(Records provided Opens)
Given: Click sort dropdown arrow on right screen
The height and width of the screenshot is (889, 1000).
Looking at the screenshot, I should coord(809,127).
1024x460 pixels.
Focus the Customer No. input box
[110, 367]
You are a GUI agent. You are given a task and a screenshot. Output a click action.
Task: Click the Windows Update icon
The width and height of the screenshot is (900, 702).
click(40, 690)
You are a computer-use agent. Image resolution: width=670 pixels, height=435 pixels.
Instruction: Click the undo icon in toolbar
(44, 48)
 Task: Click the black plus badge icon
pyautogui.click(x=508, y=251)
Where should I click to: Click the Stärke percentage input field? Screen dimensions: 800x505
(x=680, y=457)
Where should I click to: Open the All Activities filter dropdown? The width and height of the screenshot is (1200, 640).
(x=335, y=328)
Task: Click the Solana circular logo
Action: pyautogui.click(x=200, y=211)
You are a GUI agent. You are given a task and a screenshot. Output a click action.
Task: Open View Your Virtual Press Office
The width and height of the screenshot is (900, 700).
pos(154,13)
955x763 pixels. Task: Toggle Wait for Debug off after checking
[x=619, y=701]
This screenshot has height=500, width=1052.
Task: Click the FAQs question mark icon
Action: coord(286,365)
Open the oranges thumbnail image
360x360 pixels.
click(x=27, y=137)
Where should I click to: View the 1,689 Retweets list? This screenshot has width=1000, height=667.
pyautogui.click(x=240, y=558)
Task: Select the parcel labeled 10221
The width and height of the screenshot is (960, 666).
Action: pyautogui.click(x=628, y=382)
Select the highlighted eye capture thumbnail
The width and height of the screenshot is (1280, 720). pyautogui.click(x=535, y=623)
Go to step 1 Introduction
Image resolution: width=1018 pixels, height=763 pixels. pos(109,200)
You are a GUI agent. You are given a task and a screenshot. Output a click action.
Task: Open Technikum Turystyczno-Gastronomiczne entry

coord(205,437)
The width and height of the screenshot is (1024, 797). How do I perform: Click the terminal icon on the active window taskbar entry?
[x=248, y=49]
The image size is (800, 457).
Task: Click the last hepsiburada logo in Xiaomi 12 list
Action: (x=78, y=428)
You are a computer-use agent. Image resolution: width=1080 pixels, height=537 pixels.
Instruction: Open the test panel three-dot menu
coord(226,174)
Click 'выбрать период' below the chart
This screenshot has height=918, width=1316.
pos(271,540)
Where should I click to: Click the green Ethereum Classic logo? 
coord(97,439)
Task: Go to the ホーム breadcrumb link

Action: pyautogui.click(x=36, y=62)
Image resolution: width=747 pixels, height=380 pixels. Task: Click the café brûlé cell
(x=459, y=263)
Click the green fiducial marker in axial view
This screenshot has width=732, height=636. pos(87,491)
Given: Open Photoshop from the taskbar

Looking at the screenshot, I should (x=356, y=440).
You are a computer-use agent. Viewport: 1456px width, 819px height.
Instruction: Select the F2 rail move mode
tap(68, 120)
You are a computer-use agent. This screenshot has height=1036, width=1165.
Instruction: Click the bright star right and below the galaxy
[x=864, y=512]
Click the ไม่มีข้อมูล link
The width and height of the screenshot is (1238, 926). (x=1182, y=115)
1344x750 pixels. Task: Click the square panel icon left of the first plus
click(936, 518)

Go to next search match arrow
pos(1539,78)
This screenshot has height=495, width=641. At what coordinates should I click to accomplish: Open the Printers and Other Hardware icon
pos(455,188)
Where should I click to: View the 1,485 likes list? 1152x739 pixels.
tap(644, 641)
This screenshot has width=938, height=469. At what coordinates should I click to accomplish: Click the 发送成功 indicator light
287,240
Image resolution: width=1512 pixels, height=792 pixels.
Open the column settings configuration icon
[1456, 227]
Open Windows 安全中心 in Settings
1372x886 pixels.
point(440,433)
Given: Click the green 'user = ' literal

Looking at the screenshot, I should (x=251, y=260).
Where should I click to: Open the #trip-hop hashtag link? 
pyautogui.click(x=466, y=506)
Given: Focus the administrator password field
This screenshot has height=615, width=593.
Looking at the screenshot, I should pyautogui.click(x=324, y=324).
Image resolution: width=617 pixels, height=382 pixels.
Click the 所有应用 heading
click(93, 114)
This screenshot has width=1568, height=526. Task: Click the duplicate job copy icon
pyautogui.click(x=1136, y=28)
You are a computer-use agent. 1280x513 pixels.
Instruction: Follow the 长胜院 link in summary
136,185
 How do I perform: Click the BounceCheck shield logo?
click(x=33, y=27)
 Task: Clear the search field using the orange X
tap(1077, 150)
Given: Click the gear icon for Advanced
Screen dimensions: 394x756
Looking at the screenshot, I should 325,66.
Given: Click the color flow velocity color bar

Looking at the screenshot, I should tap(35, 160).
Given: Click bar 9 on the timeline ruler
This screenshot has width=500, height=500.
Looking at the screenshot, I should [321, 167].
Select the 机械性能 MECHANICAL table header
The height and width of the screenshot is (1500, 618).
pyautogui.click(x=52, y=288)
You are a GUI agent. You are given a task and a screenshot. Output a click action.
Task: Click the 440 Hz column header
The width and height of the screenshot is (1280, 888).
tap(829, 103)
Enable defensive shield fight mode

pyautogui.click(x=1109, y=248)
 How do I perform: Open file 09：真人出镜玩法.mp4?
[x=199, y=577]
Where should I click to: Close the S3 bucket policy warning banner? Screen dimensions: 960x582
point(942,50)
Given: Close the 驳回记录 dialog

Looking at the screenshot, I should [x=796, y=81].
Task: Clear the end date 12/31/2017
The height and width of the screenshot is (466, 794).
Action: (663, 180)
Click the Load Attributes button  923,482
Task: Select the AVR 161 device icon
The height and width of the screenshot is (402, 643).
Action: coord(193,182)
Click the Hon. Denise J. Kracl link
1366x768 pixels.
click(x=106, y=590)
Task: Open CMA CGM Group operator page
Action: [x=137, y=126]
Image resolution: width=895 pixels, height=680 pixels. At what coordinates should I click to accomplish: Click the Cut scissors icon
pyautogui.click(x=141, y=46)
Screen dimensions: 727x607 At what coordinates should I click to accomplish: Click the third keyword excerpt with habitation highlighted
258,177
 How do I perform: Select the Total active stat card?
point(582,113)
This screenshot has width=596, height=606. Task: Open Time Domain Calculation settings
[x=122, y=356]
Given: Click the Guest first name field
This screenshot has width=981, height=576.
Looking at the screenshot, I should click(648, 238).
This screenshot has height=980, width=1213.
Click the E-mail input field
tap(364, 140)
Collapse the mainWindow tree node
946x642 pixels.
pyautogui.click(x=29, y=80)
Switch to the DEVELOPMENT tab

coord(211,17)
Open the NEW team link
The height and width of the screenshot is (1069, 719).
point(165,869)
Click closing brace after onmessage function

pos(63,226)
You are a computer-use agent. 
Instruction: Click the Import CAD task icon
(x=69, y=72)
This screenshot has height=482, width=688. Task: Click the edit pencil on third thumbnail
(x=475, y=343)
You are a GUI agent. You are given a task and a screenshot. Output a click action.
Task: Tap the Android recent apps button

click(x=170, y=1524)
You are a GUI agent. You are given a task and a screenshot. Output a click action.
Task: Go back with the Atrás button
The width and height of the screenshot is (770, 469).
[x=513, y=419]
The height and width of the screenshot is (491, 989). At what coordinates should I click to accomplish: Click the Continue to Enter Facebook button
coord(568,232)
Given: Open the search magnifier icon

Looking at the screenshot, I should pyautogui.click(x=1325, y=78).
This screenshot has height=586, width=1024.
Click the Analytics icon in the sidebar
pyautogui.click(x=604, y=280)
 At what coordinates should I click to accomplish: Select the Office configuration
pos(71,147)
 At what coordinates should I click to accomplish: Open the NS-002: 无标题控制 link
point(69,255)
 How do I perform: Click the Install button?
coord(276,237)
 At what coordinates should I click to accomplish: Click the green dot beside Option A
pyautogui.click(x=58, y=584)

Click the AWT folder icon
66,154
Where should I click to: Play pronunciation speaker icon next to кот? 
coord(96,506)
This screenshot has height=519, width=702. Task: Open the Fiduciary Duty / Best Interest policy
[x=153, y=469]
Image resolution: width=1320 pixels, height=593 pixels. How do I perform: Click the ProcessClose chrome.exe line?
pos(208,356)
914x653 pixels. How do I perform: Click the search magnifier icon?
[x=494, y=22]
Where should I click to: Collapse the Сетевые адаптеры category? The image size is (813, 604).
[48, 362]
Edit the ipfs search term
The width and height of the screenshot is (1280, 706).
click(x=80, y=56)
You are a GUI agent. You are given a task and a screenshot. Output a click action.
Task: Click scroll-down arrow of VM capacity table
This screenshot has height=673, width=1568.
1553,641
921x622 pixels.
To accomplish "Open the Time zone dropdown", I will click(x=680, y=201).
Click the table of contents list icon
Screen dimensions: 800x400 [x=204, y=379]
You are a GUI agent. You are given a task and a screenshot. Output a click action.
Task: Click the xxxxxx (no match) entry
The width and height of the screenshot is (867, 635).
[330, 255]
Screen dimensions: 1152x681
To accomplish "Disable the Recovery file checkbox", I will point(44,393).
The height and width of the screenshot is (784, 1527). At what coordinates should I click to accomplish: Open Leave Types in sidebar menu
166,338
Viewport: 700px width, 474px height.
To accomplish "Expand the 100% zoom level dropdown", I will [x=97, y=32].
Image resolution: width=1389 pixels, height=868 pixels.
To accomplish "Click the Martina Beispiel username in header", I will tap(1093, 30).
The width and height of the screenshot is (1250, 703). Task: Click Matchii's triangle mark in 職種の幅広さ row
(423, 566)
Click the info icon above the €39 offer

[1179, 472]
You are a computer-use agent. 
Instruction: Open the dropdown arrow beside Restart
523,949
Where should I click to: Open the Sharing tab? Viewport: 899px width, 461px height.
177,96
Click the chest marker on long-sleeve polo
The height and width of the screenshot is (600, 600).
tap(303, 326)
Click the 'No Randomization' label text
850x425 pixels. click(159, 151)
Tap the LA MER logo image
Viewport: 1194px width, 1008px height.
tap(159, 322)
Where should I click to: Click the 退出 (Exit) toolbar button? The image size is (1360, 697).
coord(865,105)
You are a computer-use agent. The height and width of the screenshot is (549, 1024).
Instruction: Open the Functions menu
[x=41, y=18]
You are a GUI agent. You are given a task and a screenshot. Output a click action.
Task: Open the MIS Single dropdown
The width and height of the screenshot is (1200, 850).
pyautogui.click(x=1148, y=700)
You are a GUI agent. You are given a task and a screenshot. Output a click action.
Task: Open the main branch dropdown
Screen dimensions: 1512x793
(Records provided Closes)
Copy out, from the material above, each line where the word "Windows" is present.

Solution to the problem
Task: Click the Windows Update icon
Open Windows 安全中心 in Settings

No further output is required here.